Imagine you walk into a bank and want to perform a transaction (banks are very useful things in transaction examples). That transaction involves you transferring money from one account (savings) to another (current. You obviously want this to happen with some kind of guarantee, so for the sake of this example let's assume we use an ACID transaction.
To ensure atomicity between multiple participants, a two phase commit mechanism is required: during the first (preparation) phase, an individual participant must make durable any state changes that occurred during the scope of the atomic transaction, such that these changes can either be rolled back (undone) or committed later once consensus to the transaction outcome has been determined amongst all participants, i.e., any original state must not be lost at this point as the atomic transaction could still roll back. Assuming no failures occurred during the first phase (in which case all participants will be forced to undo their changes), in the second (commitment) phase participants may “overwrite” the original state with the state made durable during the first phase.
In order to guarantee atomicity, the two-phase protocol is necessarily blocking. If the coordinator fails, for example, any prepared participants must remain in their prepared state until they hear the transaction outcome from the coordinator. All commercial transaction systems incorporate a failure recovery component that ensures transactions that were active when a failure occurred are eventually completed. However, in order for recovery to occur, machines and processes obviously need to recover!
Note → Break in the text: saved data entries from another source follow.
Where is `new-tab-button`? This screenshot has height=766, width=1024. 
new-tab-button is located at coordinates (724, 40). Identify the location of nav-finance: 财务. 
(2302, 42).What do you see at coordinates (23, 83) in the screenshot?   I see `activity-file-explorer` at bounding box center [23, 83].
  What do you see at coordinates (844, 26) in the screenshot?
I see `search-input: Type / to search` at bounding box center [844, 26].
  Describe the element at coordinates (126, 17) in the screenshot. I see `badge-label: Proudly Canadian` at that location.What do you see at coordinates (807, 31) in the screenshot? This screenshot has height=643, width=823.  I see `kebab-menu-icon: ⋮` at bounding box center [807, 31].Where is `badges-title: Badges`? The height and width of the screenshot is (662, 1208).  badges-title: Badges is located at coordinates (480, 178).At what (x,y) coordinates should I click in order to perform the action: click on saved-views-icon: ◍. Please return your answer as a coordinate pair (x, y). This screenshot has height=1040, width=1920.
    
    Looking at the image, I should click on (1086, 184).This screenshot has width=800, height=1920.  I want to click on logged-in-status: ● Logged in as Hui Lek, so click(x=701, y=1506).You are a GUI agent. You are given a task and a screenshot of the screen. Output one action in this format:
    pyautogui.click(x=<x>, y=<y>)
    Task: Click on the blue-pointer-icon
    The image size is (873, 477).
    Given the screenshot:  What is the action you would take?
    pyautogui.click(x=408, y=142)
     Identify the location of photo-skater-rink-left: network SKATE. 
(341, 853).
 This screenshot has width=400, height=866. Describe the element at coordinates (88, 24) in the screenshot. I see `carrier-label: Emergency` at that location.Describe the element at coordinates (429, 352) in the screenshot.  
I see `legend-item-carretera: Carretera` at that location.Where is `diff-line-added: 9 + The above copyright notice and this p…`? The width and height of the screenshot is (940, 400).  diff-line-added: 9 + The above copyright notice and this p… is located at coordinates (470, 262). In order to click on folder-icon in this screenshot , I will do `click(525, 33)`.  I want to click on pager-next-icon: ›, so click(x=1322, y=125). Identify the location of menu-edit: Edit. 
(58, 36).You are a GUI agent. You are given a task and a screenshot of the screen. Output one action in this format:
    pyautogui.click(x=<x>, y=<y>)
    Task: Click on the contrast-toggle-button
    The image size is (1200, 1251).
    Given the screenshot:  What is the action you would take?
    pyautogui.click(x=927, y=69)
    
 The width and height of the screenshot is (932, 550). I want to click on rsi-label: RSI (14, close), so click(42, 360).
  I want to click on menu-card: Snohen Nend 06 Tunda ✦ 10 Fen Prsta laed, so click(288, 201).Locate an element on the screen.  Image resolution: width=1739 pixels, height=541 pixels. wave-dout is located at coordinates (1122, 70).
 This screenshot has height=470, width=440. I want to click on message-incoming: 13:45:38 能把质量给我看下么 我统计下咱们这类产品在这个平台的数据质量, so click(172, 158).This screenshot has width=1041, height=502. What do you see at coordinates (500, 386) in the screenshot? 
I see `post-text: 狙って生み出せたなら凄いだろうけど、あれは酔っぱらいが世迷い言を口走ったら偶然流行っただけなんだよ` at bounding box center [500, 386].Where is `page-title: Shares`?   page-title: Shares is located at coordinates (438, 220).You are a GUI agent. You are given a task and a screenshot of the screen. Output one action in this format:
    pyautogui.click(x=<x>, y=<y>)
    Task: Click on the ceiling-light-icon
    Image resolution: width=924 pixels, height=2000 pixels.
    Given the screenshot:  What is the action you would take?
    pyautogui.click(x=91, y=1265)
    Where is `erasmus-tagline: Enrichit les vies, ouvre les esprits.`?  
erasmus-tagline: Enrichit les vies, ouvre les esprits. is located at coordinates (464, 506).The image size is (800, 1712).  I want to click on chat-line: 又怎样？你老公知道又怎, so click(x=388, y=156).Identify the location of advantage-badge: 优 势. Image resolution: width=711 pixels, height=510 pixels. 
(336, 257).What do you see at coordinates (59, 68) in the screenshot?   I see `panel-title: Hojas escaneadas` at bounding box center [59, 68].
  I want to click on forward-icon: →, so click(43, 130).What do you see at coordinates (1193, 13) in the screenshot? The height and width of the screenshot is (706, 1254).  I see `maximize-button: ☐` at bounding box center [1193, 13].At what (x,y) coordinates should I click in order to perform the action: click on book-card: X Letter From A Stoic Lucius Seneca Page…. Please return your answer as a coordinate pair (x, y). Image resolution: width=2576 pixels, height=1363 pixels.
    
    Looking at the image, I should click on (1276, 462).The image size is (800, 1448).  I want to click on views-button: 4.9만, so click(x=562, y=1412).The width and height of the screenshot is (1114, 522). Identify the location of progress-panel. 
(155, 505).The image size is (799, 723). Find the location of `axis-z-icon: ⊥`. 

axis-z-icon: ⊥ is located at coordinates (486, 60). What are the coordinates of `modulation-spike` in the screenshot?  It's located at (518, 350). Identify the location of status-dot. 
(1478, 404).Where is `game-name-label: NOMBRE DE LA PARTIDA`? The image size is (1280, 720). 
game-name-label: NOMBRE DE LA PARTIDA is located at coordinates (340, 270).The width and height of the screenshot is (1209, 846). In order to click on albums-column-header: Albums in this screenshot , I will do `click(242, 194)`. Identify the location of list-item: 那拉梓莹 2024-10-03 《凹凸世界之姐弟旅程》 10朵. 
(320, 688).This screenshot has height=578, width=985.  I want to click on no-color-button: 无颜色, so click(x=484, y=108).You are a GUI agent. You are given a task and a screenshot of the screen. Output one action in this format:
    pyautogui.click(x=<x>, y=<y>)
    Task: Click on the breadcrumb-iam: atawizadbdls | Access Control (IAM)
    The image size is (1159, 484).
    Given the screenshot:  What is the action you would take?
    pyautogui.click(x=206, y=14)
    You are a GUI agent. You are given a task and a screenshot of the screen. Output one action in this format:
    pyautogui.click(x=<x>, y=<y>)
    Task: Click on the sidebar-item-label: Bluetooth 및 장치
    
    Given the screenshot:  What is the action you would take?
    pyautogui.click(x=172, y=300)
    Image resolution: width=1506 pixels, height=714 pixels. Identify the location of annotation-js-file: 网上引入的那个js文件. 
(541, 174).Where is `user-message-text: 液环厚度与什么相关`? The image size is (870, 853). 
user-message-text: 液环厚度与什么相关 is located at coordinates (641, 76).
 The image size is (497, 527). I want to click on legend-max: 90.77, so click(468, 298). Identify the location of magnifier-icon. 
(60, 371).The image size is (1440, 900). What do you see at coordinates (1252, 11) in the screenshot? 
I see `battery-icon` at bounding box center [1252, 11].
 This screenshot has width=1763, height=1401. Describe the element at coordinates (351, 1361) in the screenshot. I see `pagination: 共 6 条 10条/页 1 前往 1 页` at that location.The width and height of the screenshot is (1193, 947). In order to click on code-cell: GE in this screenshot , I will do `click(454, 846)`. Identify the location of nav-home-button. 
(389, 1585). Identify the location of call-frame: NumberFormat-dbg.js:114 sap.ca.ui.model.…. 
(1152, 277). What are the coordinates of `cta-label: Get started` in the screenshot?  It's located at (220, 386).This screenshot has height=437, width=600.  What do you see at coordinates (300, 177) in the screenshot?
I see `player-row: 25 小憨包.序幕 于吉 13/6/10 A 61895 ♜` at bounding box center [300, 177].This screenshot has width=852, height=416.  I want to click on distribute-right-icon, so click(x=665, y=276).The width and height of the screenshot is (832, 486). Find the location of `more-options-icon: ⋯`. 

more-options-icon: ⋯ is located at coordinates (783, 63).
In addition, even if recovery does happen, the time it takes can be arbitrarily long.
So, in our bank example, despite the fact that we're using transactions and assuming that the transaction system is reliable, certain failures will always occur, given enough time and probabilities. The kinds of failure were interested in for this example are those that occur after the participants in the two-phase commit transaction have said they will do the work requested of them (transfer the money) i.e., during the second (commit) phase. So, the money has been moved out of the current account (it's really gone) and is being added to the savings account, when the disk hosting the savings account dies, as shown in the diagram. Usually what this means is that we have a non-atomic outcome, or a heuristic outcome: the transaction coordinator has said commit, one participant (savings account) has said “done”, but the second one (current account) has said “oops!”. There's no going back with the work the current account participant has done, so this transaction isn't going to be atomic (all or nothing).
Imagine that this error happens and you don't know about it! Or at least don't know about it until the next time you check your account. Not good. Personally I'd like to know if there's been an error as soon as possible. In our bank scenario, I can go and talk to someone in the branch. If I was doing this via the internet there's usually a number I can call to talk to someone.
But fortunately most enterprise transaction specifications, such as the OMG’s Object Transaction Service and the X/Open XA specification, and implementations such as JBossTS allow for heuristics to occur. This basically means that the transaction system can be informed (and hence can inform) that such an error has happened. There's not a lot that can be done automatically to fix these types of error. They often require semantic information about the application in order to restore consistency, so have to be handled by a system administrator. However, the important thing is that someone knows there's been a problem.